- Directed by: Giacomo Gentilomo
- Written by: Marcello Marchesi Giacomo Gentilomo Vittorio Metz Ernesto Grassi
- Starring: Peppino De Filippo; Mischa Auer; Silvana Pampanini; Luigi Pavese; Franca Maresa; Gino Saltamerenda; Laura Carli; Giacomo Furia; Isabella Riva; Lidia Martora; Lamberto Picasso; Vittorio Sanipoli; Laura Rossi;
- Cinematography: Clemente Santoni
- Edited by: Mario Serandrei
- Production company: Ferrara Cesi Filippone (F.C.F.) Produzione Cinematografica Associata E.N.I.C.
- Distributed by: Miramax (International)
- Release date: 1949;
- Country: Italy

= Snow White and the Seven Thieves =

Snow White and the Seven Thieves (Biancaneve e i sette ladri) is a 1949 Italian comedy film directed by Giacomo Gentilomo. It is loosely based on the novella Il ladro by Anton Germano Rossi.

== Plot ==
In a half-deserted Milan on the day of Ferragosto, a bizarre mechanical indicator tells a passerby the story of a bank employee, Peppino Biancaneve, who, with the help of a disc, is trying to put together the words he would like to use to ask for the hand of the daughter of the jeweler Carlo Casertoni. But while he is mulling over the sentences he should pronounce to his future father-in-law, he comes across a strange individual who could be a bringer of bad luck: a jinx.
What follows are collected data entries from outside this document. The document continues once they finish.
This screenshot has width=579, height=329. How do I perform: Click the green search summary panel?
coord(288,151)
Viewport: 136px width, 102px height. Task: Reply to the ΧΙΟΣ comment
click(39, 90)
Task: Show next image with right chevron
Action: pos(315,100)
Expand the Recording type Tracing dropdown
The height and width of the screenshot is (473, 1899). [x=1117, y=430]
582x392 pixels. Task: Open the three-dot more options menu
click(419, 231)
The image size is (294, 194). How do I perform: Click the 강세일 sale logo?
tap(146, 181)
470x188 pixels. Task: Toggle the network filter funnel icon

Snow White finds confirmation shortly afterward, when she realizes her car has been robbed. She joins a group chasing the alleged thief, Mirko, and ends up arrested and taken to the police station. From there, with the thief's help, she manages to escape and reach the jeweler's house. Mirko poses as a doctor before the jeweler and is invited on a trip to the Brianza countryside, to Casertoni's villa.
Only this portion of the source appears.